Oysa kanun devleti “her şekil ve koşulda, ne pahasına olursa olsun kanunu mutlak gören ve yalnızca kanuna uygunluk”tan ibaret bir hukuk anlayışı ve uygulamasının hâkim olduğu bir yapıyı tanımlar. Kanun devletinde usulüne göre kabul edilmiş ve yayımlanmış bir kanun, pozitif hukukun kapsamına girer girmez geçerli olur. Kanun düzenlemelerinin “adaletin gereği olup olmadığı” bu geçerliliği etkilemez, başka deyişle kanun düzenlemesi ile ahlak arasında zorunlu bir bağ olması aranmaz. Dolayısıyla hukukun, düzen ve sosyal ihtiyaçları karşılama gibi toplumsal işlevlerinin yanı sıra adalet değerini gerçekleştirmek gibi kültürel temel bir işlevi olduğu gözetilmez, hatta bütünüyle unutulur.

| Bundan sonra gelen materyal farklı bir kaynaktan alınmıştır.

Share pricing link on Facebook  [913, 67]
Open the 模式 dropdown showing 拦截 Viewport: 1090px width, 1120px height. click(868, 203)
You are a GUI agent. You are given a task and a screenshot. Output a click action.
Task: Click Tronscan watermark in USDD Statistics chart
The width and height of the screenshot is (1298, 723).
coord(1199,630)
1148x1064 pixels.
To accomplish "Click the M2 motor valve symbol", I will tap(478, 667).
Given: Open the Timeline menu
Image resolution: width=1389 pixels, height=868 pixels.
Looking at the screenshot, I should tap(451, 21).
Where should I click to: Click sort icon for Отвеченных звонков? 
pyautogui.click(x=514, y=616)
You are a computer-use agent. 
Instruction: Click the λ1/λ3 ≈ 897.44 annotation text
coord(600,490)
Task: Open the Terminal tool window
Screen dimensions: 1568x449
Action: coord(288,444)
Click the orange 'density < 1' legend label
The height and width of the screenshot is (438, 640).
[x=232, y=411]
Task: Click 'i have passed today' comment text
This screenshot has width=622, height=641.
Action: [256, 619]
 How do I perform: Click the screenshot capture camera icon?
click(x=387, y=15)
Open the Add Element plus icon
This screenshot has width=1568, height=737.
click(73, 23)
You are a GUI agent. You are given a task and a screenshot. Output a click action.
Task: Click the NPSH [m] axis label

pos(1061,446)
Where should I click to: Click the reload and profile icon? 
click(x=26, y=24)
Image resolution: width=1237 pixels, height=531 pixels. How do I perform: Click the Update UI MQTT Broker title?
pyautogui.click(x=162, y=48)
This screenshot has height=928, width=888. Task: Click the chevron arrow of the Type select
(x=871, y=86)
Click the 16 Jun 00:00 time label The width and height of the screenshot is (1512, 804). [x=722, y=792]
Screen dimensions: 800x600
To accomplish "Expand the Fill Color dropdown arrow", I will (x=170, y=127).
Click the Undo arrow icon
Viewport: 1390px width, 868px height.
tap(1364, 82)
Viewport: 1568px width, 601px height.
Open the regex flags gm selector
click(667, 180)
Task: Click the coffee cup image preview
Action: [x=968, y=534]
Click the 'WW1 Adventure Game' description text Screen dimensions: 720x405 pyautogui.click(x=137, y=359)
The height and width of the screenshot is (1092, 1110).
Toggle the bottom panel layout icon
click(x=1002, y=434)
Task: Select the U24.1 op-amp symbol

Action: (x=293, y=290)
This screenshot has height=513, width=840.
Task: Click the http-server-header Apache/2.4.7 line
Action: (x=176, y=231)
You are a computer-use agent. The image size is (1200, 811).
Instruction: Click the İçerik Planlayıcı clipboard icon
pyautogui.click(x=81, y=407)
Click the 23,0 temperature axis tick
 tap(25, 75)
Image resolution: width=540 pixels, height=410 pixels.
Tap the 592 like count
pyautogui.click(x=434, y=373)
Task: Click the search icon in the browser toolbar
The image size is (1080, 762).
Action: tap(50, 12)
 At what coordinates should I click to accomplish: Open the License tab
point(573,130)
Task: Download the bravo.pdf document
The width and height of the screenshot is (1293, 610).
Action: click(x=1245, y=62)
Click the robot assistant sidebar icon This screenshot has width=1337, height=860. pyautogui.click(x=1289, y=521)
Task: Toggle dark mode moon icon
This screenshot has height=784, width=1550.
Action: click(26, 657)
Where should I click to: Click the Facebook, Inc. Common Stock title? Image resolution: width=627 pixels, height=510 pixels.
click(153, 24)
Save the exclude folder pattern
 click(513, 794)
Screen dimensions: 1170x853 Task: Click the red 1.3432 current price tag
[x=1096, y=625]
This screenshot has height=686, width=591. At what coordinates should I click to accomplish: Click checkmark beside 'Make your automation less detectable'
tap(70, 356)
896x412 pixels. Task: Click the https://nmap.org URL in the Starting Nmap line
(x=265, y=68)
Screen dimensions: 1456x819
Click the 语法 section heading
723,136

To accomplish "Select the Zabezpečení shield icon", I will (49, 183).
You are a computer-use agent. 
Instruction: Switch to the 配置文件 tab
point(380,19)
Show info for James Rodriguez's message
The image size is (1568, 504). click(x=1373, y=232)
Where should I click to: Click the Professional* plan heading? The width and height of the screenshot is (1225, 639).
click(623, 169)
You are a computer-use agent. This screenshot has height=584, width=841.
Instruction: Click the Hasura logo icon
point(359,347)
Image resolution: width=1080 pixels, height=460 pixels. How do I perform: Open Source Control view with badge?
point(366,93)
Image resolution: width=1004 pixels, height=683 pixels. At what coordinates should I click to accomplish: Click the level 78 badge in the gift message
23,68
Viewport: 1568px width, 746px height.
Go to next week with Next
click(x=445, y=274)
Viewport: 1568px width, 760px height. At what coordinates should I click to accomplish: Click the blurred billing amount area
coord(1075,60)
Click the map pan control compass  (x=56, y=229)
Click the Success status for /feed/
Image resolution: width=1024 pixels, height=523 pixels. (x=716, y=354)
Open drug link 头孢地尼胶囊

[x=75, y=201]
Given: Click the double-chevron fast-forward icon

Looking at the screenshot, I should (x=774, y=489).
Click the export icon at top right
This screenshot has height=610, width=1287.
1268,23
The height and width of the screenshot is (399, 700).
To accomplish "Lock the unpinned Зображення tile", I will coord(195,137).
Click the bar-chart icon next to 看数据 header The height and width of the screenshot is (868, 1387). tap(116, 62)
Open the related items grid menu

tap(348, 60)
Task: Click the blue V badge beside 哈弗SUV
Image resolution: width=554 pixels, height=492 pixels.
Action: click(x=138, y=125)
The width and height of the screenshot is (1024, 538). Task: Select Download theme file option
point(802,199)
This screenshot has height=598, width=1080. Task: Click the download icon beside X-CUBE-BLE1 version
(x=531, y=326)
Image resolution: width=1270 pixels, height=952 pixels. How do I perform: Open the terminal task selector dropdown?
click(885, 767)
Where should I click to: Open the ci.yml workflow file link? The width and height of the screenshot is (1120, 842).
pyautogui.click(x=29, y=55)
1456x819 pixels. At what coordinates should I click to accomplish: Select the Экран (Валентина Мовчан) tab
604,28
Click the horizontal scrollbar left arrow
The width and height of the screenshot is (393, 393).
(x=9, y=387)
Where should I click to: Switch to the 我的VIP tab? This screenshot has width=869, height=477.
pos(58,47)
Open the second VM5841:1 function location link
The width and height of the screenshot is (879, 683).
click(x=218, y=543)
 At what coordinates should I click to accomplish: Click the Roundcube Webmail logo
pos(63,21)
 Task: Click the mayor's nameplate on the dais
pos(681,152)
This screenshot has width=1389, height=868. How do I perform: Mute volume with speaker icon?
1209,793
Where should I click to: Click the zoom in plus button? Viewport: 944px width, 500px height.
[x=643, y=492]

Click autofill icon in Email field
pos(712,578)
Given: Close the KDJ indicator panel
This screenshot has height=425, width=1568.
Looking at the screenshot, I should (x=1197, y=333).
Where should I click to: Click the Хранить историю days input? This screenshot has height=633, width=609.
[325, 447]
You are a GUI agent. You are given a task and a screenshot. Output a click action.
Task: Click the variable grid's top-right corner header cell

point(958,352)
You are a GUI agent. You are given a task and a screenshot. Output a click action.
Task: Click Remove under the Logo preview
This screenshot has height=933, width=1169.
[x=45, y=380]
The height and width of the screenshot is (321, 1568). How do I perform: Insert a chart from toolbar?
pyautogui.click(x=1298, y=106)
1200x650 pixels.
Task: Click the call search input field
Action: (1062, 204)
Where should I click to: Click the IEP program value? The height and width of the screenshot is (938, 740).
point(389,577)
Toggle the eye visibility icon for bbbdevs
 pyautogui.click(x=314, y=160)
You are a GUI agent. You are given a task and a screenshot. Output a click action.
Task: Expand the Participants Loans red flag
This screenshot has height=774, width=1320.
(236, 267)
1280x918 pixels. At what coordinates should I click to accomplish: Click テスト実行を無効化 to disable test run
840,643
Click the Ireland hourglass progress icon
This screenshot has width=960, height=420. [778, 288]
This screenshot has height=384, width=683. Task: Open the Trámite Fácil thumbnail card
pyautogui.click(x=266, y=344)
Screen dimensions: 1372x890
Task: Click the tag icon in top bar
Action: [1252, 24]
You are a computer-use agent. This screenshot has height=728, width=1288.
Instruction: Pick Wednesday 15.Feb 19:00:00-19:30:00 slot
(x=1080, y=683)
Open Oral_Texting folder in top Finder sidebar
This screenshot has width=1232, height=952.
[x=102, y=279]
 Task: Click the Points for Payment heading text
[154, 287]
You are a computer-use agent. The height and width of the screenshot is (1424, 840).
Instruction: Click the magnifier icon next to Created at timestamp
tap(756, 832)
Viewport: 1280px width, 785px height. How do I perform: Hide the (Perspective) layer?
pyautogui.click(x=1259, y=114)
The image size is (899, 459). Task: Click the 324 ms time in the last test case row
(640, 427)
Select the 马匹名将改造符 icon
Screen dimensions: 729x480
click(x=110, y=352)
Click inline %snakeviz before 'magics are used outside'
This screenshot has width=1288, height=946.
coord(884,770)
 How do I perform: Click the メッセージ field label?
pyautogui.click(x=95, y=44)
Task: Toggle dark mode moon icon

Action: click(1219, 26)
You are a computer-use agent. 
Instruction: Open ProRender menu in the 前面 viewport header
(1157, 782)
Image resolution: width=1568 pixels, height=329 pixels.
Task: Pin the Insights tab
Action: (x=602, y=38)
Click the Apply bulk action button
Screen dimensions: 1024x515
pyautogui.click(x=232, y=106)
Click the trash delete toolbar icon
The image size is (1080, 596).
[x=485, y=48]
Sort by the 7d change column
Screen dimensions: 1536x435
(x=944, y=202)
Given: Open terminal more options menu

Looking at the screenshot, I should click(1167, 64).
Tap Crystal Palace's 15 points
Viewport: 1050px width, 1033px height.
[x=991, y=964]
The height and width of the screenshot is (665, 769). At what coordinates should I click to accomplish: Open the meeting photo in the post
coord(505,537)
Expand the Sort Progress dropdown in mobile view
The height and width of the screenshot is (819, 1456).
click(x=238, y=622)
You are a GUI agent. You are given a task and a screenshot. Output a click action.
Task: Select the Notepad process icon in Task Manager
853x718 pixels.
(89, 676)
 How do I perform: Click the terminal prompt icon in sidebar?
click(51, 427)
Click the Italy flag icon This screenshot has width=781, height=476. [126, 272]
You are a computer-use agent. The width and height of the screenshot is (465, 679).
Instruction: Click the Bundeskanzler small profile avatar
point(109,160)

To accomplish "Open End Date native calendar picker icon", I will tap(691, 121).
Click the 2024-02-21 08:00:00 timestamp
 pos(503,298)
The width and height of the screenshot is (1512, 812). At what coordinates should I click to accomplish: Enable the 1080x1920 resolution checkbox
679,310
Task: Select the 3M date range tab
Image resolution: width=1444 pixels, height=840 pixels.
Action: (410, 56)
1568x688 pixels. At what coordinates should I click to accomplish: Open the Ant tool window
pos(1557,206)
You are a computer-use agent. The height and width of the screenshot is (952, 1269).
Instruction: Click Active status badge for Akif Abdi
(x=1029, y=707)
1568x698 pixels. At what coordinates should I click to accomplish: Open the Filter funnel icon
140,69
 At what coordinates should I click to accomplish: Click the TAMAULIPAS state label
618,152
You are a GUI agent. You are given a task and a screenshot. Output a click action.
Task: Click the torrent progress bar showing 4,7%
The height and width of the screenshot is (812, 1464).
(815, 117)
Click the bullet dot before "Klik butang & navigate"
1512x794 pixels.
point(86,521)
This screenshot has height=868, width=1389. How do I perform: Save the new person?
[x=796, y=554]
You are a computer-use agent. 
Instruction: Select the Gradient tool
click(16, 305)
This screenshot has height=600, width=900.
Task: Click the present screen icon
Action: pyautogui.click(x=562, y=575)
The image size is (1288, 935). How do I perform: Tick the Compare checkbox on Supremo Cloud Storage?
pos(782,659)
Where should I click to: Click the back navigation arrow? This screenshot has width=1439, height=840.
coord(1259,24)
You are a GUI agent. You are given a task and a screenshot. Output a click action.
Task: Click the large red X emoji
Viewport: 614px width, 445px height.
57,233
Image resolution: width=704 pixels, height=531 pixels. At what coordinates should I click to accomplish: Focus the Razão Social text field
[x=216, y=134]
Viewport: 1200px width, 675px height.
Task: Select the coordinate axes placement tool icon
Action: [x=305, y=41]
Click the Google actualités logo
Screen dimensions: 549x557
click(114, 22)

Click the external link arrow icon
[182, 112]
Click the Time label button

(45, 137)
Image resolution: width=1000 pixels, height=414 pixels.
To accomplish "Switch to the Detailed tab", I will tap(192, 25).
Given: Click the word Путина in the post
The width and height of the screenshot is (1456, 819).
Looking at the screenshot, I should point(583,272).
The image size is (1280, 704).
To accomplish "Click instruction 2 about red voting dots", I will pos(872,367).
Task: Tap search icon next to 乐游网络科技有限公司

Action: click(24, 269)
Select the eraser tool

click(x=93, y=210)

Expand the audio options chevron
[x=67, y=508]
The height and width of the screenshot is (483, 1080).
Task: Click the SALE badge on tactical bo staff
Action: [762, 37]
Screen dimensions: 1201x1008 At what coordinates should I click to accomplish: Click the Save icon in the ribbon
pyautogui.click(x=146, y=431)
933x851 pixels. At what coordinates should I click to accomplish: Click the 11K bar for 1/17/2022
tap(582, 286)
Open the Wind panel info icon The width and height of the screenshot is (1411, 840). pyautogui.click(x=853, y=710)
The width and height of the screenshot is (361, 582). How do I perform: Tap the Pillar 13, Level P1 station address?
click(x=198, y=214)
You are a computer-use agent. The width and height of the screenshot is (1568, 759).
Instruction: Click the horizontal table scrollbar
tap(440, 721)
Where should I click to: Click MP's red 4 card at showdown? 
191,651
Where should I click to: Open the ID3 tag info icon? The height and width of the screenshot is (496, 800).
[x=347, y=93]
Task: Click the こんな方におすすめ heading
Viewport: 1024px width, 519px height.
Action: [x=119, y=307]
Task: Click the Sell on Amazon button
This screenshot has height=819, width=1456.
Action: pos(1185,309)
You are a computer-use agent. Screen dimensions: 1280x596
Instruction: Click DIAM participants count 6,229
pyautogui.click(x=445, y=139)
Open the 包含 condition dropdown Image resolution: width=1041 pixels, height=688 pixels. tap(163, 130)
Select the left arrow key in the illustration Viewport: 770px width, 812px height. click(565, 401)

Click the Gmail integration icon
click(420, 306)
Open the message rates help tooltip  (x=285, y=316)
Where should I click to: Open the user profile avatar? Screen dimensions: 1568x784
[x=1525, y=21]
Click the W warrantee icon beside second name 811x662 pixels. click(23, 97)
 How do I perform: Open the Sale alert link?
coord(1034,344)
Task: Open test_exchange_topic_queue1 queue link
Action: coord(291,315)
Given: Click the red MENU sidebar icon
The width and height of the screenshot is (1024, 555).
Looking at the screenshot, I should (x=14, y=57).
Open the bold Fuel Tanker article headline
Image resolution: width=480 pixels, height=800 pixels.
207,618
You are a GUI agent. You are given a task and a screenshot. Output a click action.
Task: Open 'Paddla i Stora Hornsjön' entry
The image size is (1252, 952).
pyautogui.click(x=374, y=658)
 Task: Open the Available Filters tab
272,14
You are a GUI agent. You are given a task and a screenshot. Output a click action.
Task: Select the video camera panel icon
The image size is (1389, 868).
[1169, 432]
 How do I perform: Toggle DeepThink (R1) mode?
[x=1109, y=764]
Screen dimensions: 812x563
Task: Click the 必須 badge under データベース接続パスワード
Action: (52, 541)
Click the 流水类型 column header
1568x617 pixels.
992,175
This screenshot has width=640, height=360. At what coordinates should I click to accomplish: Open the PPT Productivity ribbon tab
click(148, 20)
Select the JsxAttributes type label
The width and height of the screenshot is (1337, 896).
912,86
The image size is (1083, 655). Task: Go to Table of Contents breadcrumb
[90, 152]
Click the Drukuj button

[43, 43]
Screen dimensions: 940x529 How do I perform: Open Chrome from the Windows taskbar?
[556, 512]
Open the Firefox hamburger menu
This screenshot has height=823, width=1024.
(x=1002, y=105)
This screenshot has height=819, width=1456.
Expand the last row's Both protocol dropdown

Ülkemizde, toplumsal adalet bilincini ve algısını parçalayan bir süreç yaşanıyor; bağımsızlığı tartışılır hale getirilen mahkemelerde yürüyen yargılamaların çoğunda kanun devleti/hukuk devleti kıskacında hukukun üstünlüğü yok sayılıyor ve adalet yitiriliyor. Beccaria, yüzyıllar öncesinden günümüze seslenmeye devam ediyor.